Four European Union countries have launched a new joint defense initiative that foresees a command structure independent of NATO. The four nations are Germany, France, Belgium, and Luxembourg -- all of which opposed the U.S.-led war in Iraq. The initiative has ruffled the feathers of the United States, which says it could weaken the tried-and-tested trans-Atlantic alliance. But it's not yet clear whether the new move represents an important new development, or whether it will just add to the already confused picture of EU defense efforts, RFE/RL reports.
Prague, 22 May 2003 (RFE/RL) -- The Germans have a wonderfully descriptive title for a military bureaucrat -- "schreibtisch hengst." It means "desk stallion" and would typically be used to describe a staff officer who devises bold strategies at his desk that are then left to the mud-spattered troops in the field to translate into action.
Up till now, the European Union's common security policy has had some of the characteristics of the "schreibtisch" officer -- much paperwork and bold intentions, but little change in military realities on the ground.
However, there has been fresh movement on the issue this week. Defense ministers from the European Union said the bloc's new rapid-reaction force is ready to take on peacekeeping operations, even though it remains limited in its capabilities. A small peacekeeping contingent is already operating in Macedonia.
At a Brussels ministerial meeting, British Defense Secretary Geoff Hoon said the force, envisioned as comprising 60,000 troops, is still months away from meeting its goal of being able to deploy fully within 60 days. It suffers from lack of essential equipment, such as heavy airlift capabilities and intelligence-gathering resources. EU members have pledged to make up those deficits rapidly.
Several years have passed since French President Jacques Chirac and British Prime Minister Tony Blair agreed at a bilateral summit in Brittany that the EU should develop its own defense capability. Most of the intervening time has been taken up with wrangles with NATO member Turkey over access to NATO military planning facilities.
The United States and Britain worked -- in the end, successfully -- to ensure the EU force would be integrated into NATO planning to avoid duplication of effort, but also, on a political level, to prevent it from going off on adventures of its own.
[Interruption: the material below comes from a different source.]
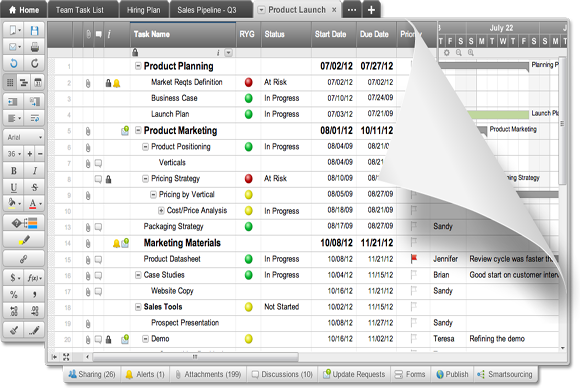Open the Hiring Plan tab

(x=144, y=10)
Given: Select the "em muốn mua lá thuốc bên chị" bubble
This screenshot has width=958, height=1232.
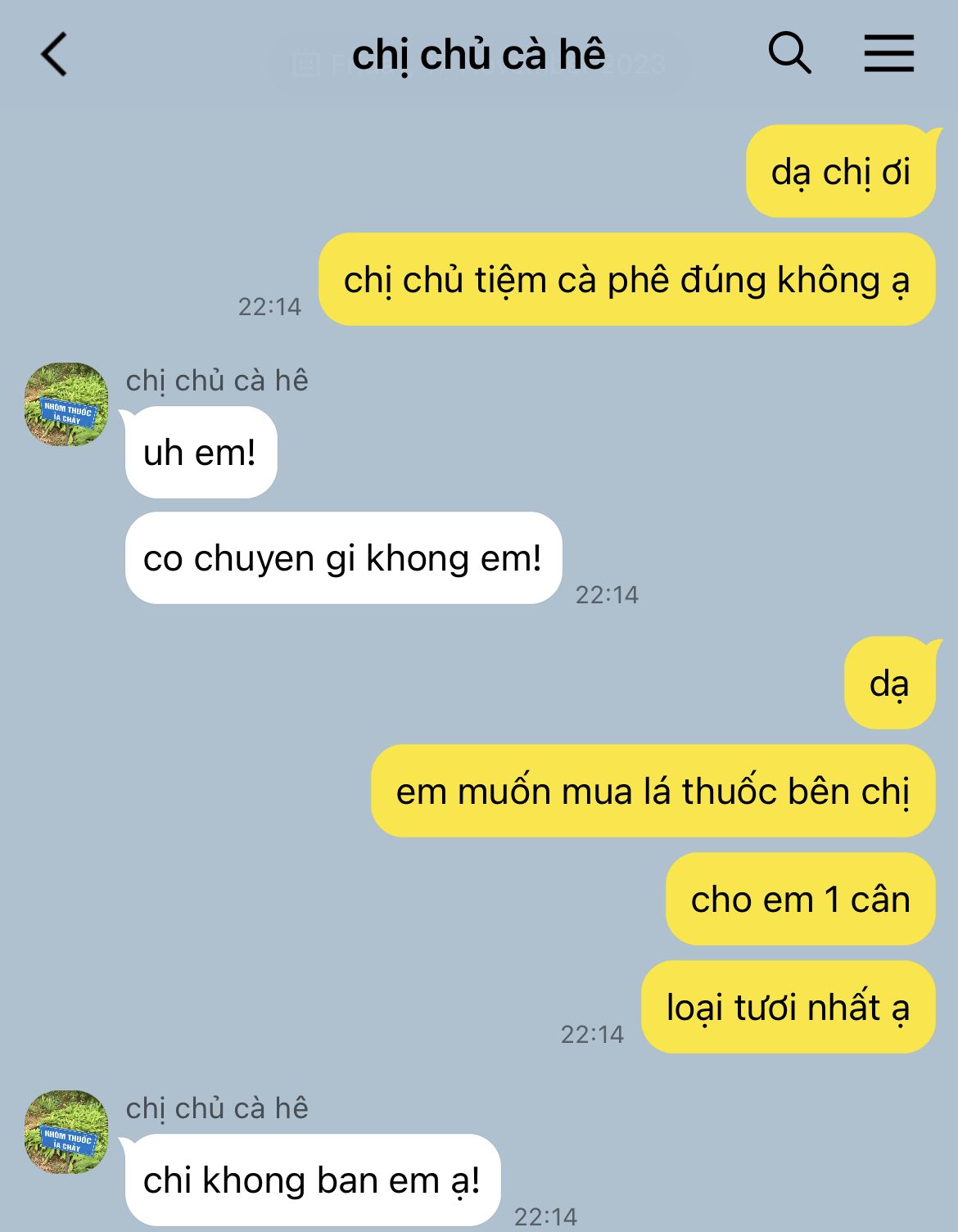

Now, in a separate development, four EU member states have broken with that concept. The four, which opposed the U.S.-led war in Iraq, are Germany, France, Belgium, and Luxembourg. They agreed at a summit last month to create a multinational headquarters next year and to establish the "nucleus of a collective operational planning and command" center.
The command center would be located in Tervueren, a forested area on the outskirts of Brussels, and would be separate from NATO, headquartered on the other side of Brussels, at Evere.
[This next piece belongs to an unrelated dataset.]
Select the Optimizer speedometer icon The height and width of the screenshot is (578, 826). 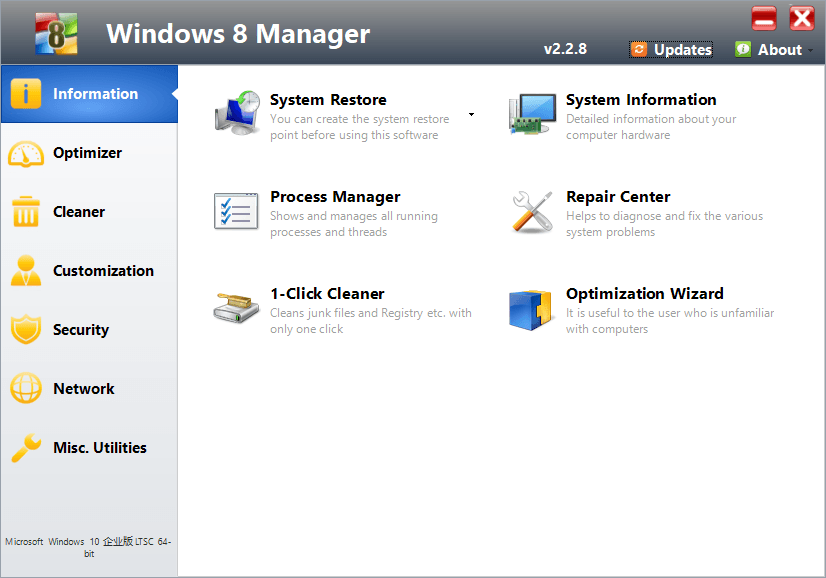24,153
Dan Keohane, a London-based security analyst at the Center for European Reform, says, "This idea of a separate operational planning headquarters is extremely controversial, particularly as it comes so soon after the EU finally reached formal agreement with NATO [on the use of planning facilities]."
Keohane says it's clear that part of the motivation is political. The four countries, however, deny they want to distance themselves from the U.S.-dominated NATO and say they hope other EU countries will join their initiative.
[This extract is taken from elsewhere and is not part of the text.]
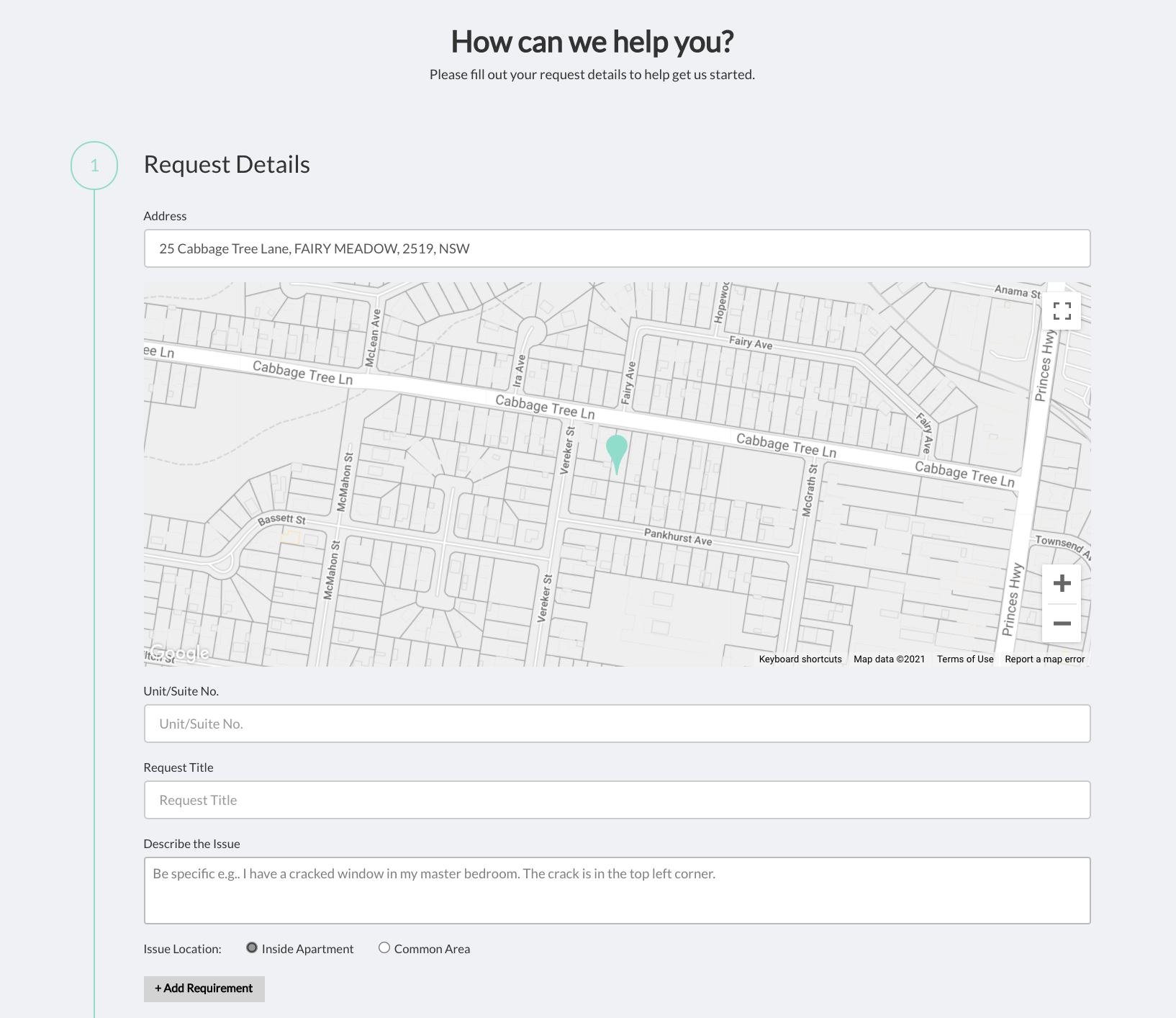Open the Request Details section heading

click(227, 164)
Another analyst, Ian Kemp of the Jane's military publishing group, also says trans-Atlantic tensions are at the heart of the matter.
"Clearly, this was in part a political reaction to the split which developed within the European Union and within the European members of NATO as a result of the Iraqi crisis. And clearly the danger -- as perceived by those EU members and European NATO members who were not involved -- is the development of another grouping inside the European Union and inside NATO," Kemp says.
Both analysts tend to doubt, however, that the "Gang of Four" -- as the Franco-German grouping has been called -- will press their independence-minded initiative far enough to cause an open breach with the United States or its closest ally, Britain.
Kemp notes the decades of bonding between the United States and Western Europe: "It's highly unlikely [to cause a breach]. All of these nations have multiple commitments to NATO and to the European Union. They are integrated into formations within NATO. For instance, the most obvious instance of this would be the Dutch-German corps, elements of which are now commanding the [security] operation in Afghanistan."
Keohane says there is, in any event, a case to be made in the long run in favor of the EU having its own independent military operational planning capabilities, so that it can deal with situations in which NATO no longer wants to be involved, such as the Balkans. He notes tentative moves within NATO to give the alliance a global role rather than a purely European sphere of activity.
Alternately, Keohane suggests that Germany and France may even be inclined to let their initiative stagnate from now on, in so far as the main drive for the 29 April summit was Belgian Prime Minister Guy Verhofstadt, who was facing an election and wanted to ride a popular wave of opposition to the Iraq war.
Keohane says they could possibly be persuaded to give up the idea of an independent command structure in return for pro-integration moves by other EU powers.
"For example, if they could convince the British to sign up to more pooling of military capabilities, that would be seen as a major development for improving the military effectiveness of EU capabilities," Keohane says.
He says the creation of an EU air transport command is something the French and Germans have been particularly keen on, but the British have held back for fear that too great a force commitment to the EU could decrease their ability to operate in conjunction with U.S. military forces.